Following, these are the incredible lessons I took from this one chapter that I would like to share with you today.
“Community requires commitment.”
“Cultivating community takes honesty. You will have to care enough to lovingly speak the truth, even when you would rather gloss over a problem or ignore an issue.”
“Most people have no one in their lives who loves them enough to tell them the truth.”
“Solomon said, ‘An honest answer is a sign of true friendship.’” (Proverbs 24:26 (TEV) )
“Paul says, “Brothers and sisters, if someone in your group does something wrong, you who are spiritual should go to that person and gently help make him right again.’” (Galatians 6:1-2 (NCV) )
“When conflict is handled correctly, we grow closer to each other.”
“Paul’s solution was straightforward: ‘No more lies, no more pretense. Tell your neighbor the truth. In Christ’s body we’re all connected to each other, after all. When you lie to others, you end up lying to yourself.’” (Ephesians 4:25 (Msg.) )
“The Bible says, ‘In the end, people appreciate frankness more than flattery.’” (Proverbs 28:23 (NLT) )

----------

#### Exercise A:
In the lessons on community, what reason does Paul's solution give for telling your neighbor the truth?
#### Exercise B:
Decide whether each statement agrees with the lessons on community: (i) Cultivating community requires honesty. (ii) Most people have someone who loves them enough to tell them the truth. (iii) In the end, people value flattery above frankness. For each, answer yes or no and quote the words of the text that decide it.
#### Exercise C:
From the lessons on community, write out the part that opens with the words containing "Following, these are" and closes with "6:1-2 (NCV) )", swapping "truth" for "whole truth".

#### Information supplied:
----------

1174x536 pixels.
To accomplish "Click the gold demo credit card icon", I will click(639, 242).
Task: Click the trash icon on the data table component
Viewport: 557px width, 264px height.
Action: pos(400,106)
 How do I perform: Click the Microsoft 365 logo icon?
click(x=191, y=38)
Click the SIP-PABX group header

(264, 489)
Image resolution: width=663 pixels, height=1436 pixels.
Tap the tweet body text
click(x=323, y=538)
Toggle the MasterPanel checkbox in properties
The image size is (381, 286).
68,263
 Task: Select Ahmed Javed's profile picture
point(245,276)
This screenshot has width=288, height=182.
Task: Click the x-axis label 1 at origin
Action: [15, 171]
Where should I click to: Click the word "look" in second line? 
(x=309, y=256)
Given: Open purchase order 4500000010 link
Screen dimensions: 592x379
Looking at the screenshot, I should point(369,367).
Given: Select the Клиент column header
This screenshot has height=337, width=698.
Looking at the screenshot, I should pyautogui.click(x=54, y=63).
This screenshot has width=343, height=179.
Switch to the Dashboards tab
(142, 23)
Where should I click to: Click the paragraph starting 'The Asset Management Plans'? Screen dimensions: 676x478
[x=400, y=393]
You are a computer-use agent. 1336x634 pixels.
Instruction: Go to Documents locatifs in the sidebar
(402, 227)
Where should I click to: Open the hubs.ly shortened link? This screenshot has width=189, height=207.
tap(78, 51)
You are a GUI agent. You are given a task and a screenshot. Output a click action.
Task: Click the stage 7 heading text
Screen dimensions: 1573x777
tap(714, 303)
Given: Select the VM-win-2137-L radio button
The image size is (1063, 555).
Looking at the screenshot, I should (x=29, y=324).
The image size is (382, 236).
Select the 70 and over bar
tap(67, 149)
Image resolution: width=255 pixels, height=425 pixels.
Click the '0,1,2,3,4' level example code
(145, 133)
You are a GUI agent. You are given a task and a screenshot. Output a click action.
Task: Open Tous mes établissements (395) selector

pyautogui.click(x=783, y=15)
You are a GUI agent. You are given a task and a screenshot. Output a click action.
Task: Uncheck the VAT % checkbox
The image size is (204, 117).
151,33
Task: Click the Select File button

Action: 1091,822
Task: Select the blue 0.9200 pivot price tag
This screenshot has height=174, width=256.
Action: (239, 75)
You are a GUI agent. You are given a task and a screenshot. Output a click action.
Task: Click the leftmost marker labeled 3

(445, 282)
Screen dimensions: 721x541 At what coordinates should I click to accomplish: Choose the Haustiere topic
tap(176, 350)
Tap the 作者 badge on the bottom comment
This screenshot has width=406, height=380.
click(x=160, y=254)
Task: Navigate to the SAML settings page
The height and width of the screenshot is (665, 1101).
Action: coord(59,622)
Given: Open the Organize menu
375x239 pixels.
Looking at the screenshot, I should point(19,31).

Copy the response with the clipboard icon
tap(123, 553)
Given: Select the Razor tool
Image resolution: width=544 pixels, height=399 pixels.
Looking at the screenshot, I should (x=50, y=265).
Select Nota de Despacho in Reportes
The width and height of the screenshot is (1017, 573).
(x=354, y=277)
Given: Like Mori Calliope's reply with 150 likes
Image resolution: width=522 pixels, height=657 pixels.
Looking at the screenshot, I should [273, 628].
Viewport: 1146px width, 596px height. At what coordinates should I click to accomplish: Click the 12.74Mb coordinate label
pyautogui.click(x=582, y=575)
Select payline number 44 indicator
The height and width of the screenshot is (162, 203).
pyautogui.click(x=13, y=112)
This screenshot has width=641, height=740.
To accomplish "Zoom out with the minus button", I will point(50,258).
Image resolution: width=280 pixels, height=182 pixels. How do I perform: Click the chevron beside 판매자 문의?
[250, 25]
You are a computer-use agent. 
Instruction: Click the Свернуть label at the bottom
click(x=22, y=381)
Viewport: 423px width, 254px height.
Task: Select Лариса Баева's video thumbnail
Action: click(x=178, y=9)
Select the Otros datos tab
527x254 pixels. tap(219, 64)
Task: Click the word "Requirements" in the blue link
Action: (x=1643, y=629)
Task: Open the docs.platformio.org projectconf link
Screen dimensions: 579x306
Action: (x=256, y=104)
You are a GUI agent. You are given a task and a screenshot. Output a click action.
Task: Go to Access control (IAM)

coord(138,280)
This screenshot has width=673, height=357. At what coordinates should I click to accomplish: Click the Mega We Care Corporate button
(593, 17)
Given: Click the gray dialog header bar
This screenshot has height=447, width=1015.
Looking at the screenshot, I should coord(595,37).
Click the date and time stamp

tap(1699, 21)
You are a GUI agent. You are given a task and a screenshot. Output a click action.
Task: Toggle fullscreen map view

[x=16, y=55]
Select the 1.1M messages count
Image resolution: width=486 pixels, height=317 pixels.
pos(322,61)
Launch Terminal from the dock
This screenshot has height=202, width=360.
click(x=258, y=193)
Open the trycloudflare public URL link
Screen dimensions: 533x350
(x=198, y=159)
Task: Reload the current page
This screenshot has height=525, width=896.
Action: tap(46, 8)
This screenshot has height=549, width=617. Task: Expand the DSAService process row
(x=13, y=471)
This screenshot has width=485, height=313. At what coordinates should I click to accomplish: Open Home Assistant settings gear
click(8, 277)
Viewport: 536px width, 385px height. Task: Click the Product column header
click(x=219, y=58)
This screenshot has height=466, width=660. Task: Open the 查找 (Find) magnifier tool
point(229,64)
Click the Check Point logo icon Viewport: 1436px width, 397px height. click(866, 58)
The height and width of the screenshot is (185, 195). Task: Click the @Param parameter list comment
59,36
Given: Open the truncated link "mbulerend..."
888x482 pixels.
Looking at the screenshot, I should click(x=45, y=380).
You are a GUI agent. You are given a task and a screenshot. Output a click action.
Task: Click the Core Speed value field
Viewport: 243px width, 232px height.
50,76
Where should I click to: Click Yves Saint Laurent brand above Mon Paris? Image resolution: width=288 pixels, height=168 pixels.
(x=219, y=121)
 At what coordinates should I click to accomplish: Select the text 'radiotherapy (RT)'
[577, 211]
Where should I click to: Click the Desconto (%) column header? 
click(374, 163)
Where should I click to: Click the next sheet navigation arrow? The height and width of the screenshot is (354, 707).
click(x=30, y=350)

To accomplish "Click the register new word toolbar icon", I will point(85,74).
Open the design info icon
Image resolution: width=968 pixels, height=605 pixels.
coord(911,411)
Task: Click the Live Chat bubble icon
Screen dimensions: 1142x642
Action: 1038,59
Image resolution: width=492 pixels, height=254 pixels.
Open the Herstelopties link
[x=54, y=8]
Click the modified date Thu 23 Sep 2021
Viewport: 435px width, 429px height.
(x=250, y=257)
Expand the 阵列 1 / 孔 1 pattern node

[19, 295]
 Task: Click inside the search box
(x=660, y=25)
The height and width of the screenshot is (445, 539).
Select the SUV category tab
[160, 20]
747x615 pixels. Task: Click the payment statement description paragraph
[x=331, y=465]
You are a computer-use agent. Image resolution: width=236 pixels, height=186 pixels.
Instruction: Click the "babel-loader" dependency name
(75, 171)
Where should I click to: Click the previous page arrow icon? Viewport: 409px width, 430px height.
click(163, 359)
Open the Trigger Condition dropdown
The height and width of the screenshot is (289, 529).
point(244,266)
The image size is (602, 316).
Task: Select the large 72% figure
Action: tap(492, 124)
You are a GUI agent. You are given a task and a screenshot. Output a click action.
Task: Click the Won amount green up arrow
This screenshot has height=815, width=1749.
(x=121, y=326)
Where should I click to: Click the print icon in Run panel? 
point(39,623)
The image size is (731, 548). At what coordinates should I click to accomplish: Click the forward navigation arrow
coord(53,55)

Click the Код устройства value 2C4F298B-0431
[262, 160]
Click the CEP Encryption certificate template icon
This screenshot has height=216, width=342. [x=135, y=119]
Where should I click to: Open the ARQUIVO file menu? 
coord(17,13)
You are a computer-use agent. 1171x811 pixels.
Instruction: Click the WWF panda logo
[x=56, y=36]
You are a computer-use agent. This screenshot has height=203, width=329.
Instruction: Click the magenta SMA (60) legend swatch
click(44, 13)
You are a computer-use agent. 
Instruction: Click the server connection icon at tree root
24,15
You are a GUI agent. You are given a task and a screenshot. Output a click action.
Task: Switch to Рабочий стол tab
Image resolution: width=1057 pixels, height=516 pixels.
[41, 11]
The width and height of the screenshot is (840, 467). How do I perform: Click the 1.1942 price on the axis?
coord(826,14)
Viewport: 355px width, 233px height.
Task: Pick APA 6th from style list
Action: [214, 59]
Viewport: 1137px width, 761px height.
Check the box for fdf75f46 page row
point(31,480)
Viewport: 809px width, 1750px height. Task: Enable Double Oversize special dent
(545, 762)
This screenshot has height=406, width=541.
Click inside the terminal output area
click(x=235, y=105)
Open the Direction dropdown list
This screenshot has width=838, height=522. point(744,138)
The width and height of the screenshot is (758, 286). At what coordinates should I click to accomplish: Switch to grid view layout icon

----------

#### Written response A:
Paul's solution says that in Christ's body we are all connected to each other. It adds that when you lie to others, you end up lying to yourself.

#### Written response B:
(i) Yes: "Cultivating community takes honesty."
(ii) No: "Most people have no one in their lives who loves them enough to tell them the truth."
(iii) No: "In the end, people appreciate frankness more than flattery."

#### Written response C:
Following, these are the incredible lessons I took from this one chapter that I would like to share with you today.
“Community requires commitment.”
“Cultivating community takes honesty. You will have to care enough to lovingly speak the whole truth, even when you would rather gloss over a problem or ignore an issue.”
“Most people have no one in their lives who loves them enough to tell them the whole truth.”
“Solomon said, ‘An honest answer is a sign of true friendship.’” (Proverbs 24:26 (TEV) )
“Paul says, “Brothers and sisters, if someone in your group does something wrong, you who are spiritual should go to that person and gently help make him right again.’” (Galatians 6:1-2 (NCV) )